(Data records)
»»

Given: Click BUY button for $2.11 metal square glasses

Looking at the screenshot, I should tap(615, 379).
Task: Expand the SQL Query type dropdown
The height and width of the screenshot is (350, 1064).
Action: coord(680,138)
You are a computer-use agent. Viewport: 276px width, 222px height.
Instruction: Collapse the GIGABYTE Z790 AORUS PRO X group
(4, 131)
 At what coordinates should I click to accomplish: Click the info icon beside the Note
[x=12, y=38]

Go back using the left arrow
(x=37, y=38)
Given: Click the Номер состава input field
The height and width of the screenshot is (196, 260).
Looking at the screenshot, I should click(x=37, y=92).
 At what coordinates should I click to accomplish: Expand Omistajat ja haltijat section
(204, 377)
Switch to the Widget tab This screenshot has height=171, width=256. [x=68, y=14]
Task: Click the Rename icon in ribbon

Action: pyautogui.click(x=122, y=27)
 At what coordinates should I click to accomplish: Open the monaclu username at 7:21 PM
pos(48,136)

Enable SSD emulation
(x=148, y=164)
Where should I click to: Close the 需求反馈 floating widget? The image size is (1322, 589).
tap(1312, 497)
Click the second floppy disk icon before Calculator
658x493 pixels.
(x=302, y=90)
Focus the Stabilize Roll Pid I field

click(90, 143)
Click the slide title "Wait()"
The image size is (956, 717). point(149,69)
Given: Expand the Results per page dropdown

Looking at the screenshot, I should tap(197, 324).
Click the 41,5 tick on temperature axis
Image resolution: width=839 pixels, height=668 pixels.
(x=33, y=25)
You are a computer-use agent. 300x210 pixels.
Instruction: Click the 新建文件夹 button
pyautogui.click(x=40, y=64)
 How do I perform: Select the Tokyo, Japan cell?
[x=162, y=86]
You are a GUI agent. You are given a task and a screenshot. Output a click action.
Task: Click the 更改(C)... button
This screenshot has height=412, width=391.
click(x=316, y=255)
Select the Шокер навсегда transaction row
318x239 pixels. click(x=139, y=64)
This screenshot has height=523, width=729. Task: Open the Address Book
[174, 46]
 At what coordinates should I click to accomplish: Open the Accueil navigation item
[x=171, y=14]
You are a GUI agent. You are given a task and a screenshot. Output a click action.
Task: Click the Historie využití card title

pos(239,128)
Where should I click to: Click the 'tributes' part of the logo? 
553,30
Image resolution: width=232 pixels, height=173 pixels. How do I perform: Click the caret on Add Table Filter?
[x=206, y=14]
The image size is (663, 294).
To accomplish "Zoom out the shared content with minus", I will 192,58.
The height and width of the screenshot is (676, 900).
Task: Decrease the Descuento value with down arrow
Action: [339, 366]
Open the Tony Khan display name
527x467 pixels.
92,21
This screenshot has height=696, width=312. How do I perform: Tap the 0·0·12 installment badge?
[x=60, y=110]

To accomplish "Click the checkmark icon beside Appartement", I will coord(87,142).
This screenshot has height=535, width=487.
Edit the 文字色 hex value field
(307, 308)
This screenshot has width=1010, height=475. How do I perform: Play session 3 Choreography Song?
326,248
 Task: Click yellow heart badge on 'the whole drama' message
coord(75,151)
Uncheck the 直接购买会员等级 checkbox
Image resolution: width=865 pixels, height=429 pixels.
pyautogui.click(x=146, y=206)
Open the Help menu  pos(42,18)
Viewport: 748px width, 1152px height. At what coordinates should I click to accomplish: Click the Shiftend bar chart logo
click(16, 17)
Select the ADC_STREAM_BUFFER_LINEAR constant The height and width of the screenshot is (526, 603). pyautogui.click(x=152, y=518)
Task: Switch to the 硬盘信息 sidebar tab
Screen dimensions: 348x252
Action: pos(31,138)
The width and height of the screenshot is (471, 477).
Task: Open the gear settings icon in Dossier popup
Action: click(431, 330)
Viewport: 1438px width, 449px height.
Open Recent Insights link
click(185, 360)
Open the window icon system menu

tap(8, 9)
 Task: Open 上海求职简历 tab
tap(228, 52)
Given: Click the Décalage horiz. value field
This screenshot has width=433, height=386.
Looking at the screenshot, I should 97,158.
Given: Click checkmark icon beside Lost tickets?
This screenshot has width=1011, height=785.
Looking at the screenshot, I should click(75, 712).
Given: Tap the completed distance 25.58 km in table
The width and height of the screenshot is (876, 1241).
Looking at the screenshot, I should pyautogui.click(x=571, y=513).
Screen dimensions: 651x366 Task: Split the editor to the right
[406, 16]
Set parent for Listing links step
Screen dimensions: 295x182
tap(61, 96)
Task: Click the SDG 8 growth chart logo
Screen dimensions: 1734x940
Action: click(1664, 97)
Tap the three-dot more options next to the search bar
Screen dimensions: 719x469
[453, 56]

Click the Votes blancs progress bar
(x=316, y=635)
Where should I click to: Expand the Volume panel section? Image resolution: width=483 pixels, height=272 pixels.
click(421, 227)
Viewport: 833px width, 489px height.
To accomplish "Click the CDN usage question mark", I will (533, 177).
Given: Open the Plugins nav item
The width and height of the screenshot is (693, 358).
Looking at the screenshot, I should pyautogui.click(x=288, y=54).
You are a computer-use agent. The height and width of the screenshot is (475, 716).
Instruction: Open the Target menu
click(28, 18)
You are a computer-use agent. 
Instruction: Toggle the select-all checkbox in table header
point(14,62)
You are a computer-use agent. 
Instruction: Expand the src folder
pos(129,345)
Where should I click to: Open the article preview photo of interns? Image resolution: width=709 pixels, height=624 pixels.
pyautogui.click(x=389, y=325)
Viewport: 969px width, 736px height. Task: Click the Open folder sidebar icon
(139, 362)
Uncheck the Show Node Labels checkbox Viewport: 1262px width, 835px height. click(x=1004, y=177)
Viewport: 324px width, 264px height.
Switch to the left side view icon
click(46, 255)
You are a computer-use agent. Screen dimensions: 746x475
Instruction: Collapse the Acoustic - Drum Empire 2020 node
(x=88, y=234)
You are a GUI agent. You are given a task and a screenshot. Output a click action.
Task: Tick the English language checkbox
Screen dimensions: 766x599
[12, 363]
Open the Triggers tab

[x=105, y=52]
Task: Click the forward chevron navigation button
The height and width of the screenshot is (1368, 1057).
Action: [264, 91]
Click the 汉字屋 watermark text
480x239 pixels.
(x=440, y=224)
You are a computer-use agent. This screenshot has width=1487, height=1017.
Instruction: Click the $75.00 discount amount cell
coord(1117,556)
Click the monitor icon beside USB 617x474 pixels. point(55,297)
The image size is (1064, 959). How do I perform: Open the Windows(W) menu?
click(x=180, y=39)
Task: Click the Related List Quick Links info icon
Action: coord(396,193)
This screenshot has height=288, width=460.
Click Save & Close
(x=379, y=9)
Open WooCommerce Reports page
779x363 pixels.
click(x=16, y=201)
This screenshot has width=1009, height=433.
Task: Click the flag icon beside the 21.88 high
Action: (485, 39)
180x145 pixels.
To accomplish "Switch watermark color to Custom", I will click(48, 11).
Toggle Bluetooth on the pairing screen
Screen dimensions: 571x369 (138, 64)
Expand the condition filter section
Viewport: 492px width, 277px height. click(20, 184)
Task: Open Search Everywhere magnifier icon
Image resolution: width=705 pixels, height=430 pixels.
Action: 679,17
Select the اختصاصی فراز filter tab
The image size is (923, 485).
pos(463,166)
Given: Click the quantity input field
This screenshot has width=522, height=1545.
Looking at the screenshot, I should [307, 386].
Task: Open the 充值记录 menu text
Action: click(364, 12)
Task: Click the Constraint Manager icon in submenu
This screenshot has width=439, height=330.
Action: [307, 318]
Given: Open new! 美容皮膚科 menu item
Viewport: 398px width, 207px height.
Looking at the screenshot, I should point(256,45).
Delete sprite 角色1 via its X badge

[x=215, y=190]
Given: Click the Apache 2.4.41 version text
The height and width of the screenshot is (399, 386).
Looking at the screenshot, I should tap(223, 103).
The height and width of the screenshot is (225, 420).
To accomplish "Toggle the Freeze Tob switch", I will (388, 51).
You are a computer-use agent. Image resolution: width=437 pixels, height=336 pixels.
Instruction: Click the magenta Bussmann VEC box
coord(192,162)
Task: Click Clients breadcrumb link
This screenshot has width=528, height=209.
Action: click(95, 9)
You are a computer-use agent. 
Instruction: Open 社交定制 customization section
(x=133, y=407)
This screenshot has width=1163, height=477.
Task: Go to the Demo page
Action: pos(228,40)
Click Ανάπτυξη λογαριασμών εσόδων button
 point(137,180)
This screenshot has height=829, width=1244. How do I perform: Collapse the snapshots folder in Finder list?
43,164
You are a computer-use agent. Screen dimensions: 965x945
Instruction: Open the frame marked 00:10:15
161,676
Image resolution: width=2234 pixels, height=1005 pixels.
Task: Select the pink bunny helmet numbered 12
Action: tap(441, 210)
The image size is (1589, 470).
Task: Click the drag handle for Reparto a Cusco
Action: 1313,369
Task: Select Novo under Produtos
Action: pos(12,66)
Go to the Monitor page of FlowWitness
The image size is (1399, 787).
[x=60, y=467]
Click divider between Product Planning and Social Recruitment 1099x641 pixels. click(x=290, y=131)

««

Task requirements: Gather each line from the entries above that includes the word "checkmark".

Result of this task:
To accomplish "Click the checkmark icon beside Appartement", I will coord(87,142).
Given: Click checkmark icon beside Lost tickets?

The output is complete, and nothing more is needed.